A Chinese Word Segmentation search tool under asp.net, asp.net Word Segmentation
Jieba is a retrieval library in python. Someone transplanted this library to the asp.net platform, which can completely replace the combination of lucene.net and pangu word segmentation.
I wrote this because I was asked during the interview yesterday about how to search for keywords on the website? I am talking about SQL fuzzy query, SQL statement optimization, and cache. I have been familiar with keyword word segmentation before, but there is no mature word segmentation search library on the. net platform. Unlike lucene in java, although it is also transplanted to. net, the update is slow. When I learned python, I noticed the python word segmentation search and the word cloud. I thought there was no python word segmentation retrieval library to be transplanted. net, check the python jieba library and try to port it!

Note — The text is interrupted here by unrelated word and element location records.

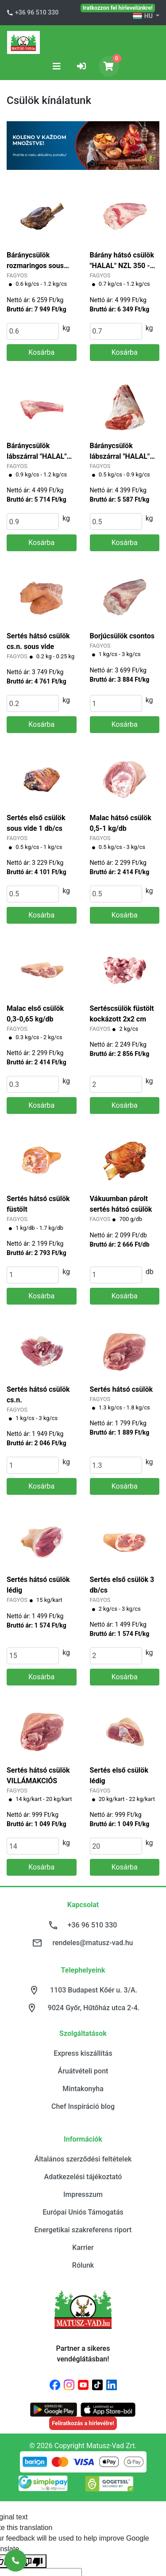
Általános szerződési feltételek (83, 2159)
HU (143, 16)
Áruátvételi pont (83, 2071)
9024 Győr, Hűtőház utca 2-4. (93, 2008)
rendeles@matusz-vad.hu (92, 1943)
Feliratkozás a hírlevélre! (83, 2423)
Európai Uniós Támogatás (83, 2212)
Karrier (82, 2247)
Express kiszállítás (83, 2053)
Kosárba (41, 352)
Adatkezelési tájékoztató (83, 2177)
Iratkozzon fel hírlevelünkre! (118, 7)
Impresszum (83, 2194)
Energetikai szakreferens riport (83, 2230)
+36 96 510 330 (36, 12)
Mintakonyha (83, 2089)
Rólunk (83, 2265)
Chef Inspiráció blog (83, 2106)
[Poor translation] (32, 2561)
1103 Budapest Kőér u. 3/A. (93, 1990)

Original article Introduction: jieba Chinese word segmentation. NET version: jieba. NET
On the. NET platform, the common word segmentation component is pangu, but it has not been updated for a long time. The most obvious thing is the built-in dictionary. The jieba dictionary has 0.5 million entries, while the pangu dictionary is 0.17 million, which will produce different word segmentation effects. In addition, for Unlogged words, jieba uses the HMM Model Based on the Chinese character tokenization capability and uses the Viterbi algorithm. The effect looks good.

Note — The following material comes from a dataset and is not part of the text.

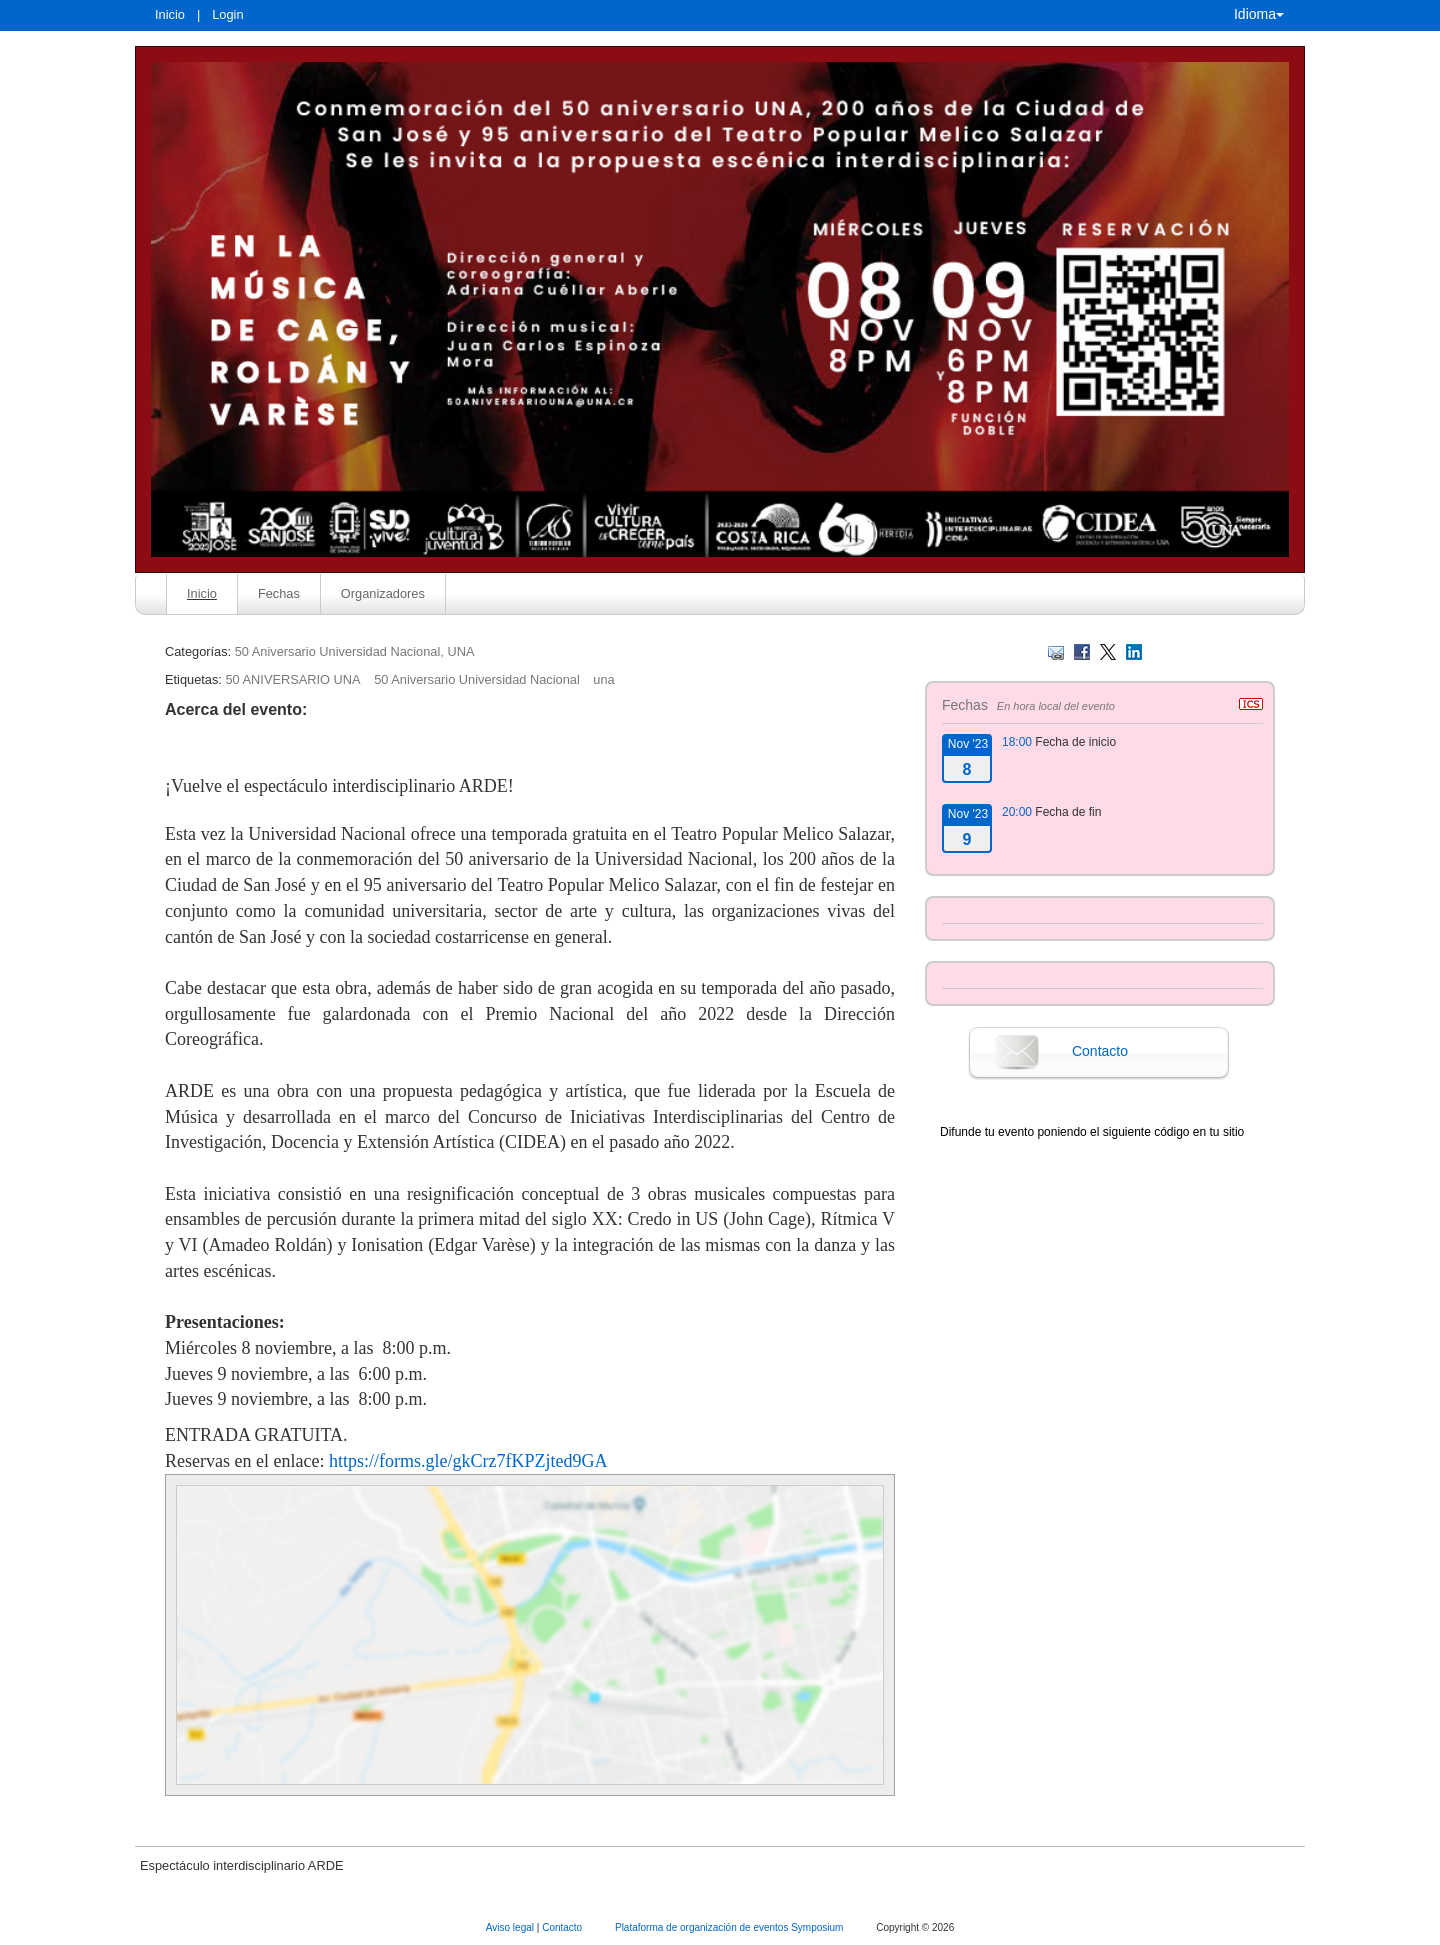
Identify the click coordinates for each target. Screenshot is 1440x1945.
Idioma (1259, 14)
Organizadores (383, 593)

Code address github: https://github.com/anderscui/jieba.NET
You can search and download the file directly in the nuget Package Manager of VS2013:
Some people in the comments said that it would be nice to tell the MIIT virgins about the installation of 24-port switches and other technical devices each month after their subordinate departments, I tested it myself:
Var segmenter = new JiebaSegmenter (); Console. writeLine ("original retrieval statement: after passing through the subordinate departments each month, the MIIT virgin officer shall personally inform 24-port switches and other technical devices for installation"); var segments1 = segmenter. cut ("the Ministry of Industry and Information Technology (MIIT) officer should personally explain the installation of 24 ports of switches and other technical devices through subordinate departments every month", cutAll: true); Console. writeLine ("[full mode]: {0}", string. join ("/", segments1); var segments2 = segmenter. cut. writeLine ("[exact mode]: {0}", string. join ("/", segments2); var segments3 = segmenter. cut. writeLine ("[New Word Recognition]: {0}", string. join ("/", segments3); var segments4 = segmenter. cutForSearch. writeLine ("[Search Engine mode]: {0}", string. join ("/", segments4); var segments5 = segmenter. cut. writeLine ("[eliminate ambiguity]: {0}", string. join ("/", segments5); Console. read ();
Running result:
Good, except for the full mode, the rest can satisfy the order we read.